◆ PROBLEM TO WORK ON ◆
Your output should be the lines from the start of the data through the line containing "Given: Click ETH fee value 3.96", exactly and nothing more.

◆ INPUT ◆
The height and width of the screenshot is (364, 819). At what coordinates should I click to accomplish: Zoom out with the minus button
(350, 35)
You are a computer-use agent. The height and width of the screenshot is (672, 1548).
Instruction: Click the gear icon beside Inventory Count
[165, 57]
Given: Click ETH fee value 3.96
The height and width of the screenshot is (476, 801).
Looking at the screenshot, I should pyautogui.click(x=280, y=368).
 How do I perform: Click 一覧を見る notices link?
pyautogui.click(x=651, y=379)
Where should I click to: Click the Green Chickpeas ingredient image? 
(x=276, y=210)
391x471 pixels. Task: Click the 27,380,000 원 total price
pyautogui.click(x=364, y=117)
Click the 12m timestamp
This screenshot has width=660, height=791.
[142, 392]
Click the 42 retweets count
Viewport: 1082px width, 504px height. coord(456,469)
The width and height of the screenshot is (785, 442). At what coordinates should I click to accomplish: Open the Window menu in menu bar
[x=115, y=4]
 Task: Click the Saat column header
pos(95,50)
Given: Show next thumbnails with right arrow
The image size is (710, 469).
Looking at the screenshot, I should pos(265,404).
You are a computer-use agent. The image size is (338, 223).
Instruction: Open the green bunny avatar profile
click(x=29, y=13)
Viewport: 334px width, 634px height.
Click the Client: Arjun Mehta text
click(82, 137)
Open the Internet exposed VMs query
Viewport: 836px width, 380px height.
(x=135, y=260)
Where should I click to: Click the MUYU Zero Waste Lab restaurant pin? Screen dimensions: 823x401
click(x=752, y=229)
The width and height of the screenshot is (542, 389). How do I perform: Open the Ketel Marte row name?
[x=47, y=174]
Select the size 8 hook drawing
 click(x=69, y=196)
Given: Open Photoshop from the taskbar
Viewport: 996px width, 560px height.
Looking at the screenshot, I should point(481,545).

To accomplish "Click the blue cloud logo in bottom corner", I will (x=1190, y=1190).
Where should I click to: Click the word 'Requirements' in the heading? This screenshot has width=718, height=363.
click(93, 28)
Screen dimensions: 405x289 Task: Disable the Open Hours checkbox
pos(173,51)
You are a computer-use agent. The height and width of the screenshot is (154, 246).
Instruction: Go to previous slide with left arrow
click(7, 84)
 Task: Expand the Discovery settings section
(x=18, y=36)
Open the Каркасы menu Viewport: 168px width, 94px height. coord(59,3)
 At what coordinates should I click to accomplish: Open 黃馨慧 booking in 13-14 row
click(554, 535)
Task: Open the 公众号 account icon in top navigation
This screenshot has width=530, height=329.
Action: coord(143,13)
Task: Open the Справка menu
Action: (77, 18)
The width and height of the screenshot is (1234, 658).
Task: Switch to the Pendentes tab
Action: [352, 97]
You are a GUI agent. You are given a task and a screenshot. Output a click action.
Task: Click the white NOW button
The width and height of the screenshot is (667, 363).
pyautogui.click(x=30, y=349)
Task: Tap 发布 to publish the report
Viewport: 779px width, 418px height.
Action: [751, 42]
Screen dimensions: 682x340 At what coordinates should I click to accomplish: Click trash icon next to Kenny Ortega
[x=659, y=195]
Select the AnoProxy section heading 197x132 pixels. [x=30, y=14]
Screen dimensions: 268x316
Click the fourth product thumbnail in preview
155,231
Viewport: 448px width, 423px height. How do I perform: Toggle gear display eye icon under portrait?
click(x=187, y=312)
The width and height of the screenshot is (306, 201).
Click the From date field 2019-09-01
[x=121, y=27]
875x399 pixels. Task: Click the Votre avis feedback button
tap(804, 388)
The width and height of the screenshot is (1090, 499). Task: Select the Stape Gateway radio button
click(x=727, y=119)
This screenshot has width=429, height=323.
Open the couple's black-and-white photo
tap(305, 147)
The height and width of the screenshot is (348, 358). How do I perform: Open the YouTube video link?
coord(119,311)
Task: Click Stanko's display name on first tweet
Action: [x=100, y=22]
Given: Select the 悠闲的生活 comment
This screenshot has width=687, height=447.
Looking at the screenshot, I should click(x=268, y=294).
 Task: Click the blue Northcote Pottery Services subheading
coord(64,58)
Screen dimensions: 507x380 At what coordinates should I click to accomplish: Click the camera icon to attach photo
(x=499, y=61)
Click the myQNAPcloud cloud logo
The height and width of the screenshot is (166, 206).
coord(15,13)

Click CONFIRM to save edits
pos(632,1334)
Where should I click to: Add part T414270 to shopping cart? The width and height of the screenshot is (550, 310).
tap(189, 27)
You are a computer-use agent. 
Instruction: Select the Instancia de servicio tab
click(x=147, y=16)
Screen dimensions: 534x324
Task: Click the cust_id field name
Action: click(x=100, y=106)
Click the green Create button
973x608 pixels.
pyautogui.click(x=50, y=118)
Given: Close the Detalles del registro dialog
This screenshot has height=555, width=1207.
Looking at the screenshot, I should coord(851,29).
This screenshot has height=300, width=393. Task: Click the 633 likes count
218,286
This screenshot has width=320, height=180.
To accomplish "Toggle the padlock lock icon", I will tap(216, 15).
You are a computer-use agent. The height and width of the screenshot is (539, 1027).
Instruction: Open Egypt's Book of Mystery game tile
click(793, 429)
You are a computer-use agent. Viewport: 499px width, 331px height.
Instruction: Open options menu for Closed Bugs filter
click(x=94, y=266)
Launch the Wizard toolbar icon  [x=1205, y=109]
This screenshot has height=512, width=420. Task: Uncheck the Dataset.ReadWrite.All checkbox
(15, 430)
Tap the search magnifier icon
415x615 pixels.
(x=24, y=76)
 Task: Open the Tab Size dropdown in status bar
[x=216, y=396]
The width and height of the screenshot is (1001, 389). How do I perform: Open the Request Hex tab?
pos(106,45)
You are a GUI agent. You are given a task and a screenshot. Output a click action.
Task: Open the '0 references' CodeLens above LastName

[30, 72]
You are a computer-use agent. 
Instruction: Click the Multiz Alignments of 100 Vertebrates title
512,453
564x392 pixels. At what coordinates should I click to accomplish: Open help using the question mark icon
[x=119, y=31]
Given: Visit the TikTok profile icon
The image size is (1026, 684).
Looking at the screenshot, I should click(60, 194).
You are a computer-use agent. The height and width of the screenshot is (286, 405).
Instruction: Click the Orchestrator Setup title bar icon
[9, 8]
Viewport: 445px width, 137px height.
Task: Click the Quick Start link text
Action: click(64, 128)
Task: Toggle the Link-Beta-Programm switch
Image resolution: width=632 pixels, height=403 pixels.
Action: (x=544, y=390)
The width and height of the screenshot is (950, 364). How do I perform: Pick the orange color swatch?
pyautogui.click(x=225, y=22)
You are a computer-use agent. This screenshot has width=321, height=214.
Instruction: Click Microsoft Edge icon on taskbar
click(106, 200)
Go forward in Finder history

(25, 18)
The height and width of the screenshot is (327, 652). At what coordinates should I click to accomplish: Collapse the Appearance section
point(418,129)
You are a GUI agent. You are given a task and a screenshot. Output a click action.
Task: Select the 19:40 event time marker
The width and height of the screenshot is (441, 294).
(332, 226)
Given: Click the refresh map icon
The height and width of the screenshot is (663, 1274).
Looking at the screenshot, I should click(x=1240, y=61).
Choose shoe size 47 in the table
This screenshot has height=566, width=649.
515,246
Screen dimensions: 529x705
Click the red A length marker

◆ OUTPUT OF THE EXERCISE ◆
The height and width of the screenshot is (364, 819). At what coordinates should I click to accomplish: Zoom out with the minus button
(350, 35)
You are a computer-use agent. The height and width of the screenshot is (672, 1548).
Instruction: Click the gear icon beside Inventory Count
[165, 57]
Given: Click ETH fee value 3.96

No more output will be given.